どうやら、ただ、悲鳴に反響して叫んだらしい。紛らわしいもんだ。
お陰で雷鼓の事を完全に見失った。
さて、どうしたものか・・・。
「お困りかしら、ムラマサ?」
そんな俺にスキマから現れた八雲紫が声を掛けて来る。
「八雲紫か・・・」
「ふふっ。
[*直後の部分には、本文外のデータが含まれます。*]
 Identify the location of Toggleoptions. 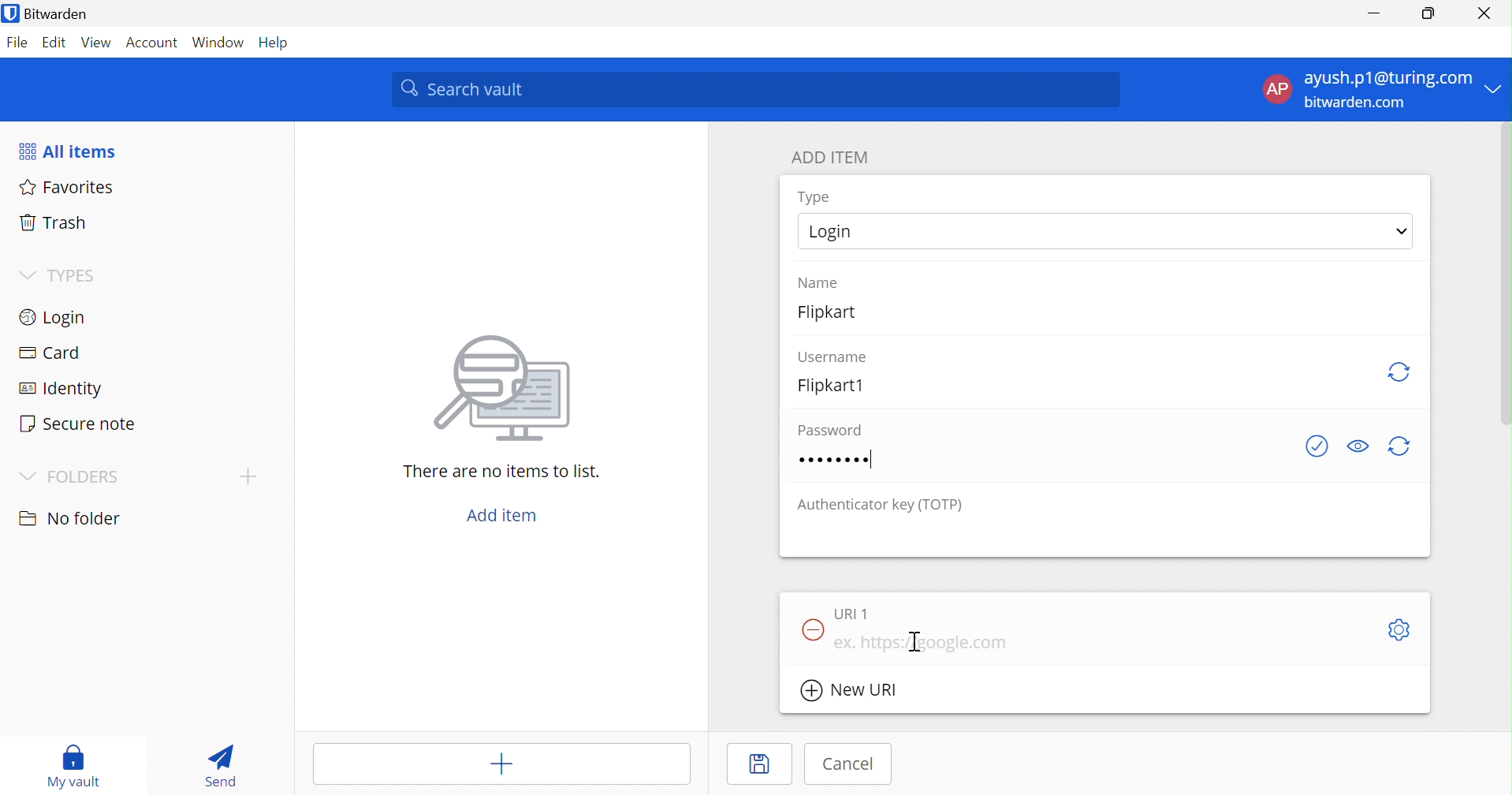
(1397, 629).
貴方らしくないわね?
何か焦っているようにも見えるけれど?」
焦る?俺がか?
その言葉に少し迷った後、俺は八雲紫に問う。
「聞きたい事がある、八雲紫」
「本当に珍しいわね?貴方らしくもないわよ?」
八雲紫は俺にクスクスと微笑むと傘を手にしてクルクルと回す。
「それでどんな事かしら?」
「例えばの話だが、俺がもしも、幻想郷の守護者としての役目を辞めたいと言ったら、お前はどうする?」
その問いに八雲紫は笑みを固めると改めて、真剣な表情で俺を見詰める。
俺はただ、その瞳をじっと見詰め返す。
「・・・なにやら、思う事があるみたいね?」
「雷鼓が・・・堀川雷鼓が連れていかれた。俺個人としては、あいつを助けたい」
「残念だけど、出来ない相談ね。たかだか、付喪神の一匹の為に貴方が出向くのは・・・」
「俺もそんな付喪神の一匹だ」
そんな風に話していると八雲紫がスッと目を細める。
「・・・やっぱり、無理ね。貴方を行かせられないわ」
「・・・そうか」
俺はそれだけ言うと八雲紫に背を向けた。
「今まで世話になったな?」
「待ちなさい。向かう事は許さないわ」
「それは幻想郷の守護者の長としてか?
それとも、八雲紫個人としてか?」
「両方よ。貴方は未だに幻想郷に必要な存在。それを間違えないで」
「なら、この感情はどうすれば良い?」
「落ち着きなさい。感情に任せて出向いて散っていった同志達の事を忘れてしまったの?」
その問いに俺は足を止め、改めて八雲紫を見る。その瞳には何かしらの固い決意が籠められていた。
「私としても、かつて戦って来た同志を失うのはもう嫌なのよ。だから、ここは踏み止まって頂戴」
八雲紫の強い口調に俺は黙ったまま、見詰め返す。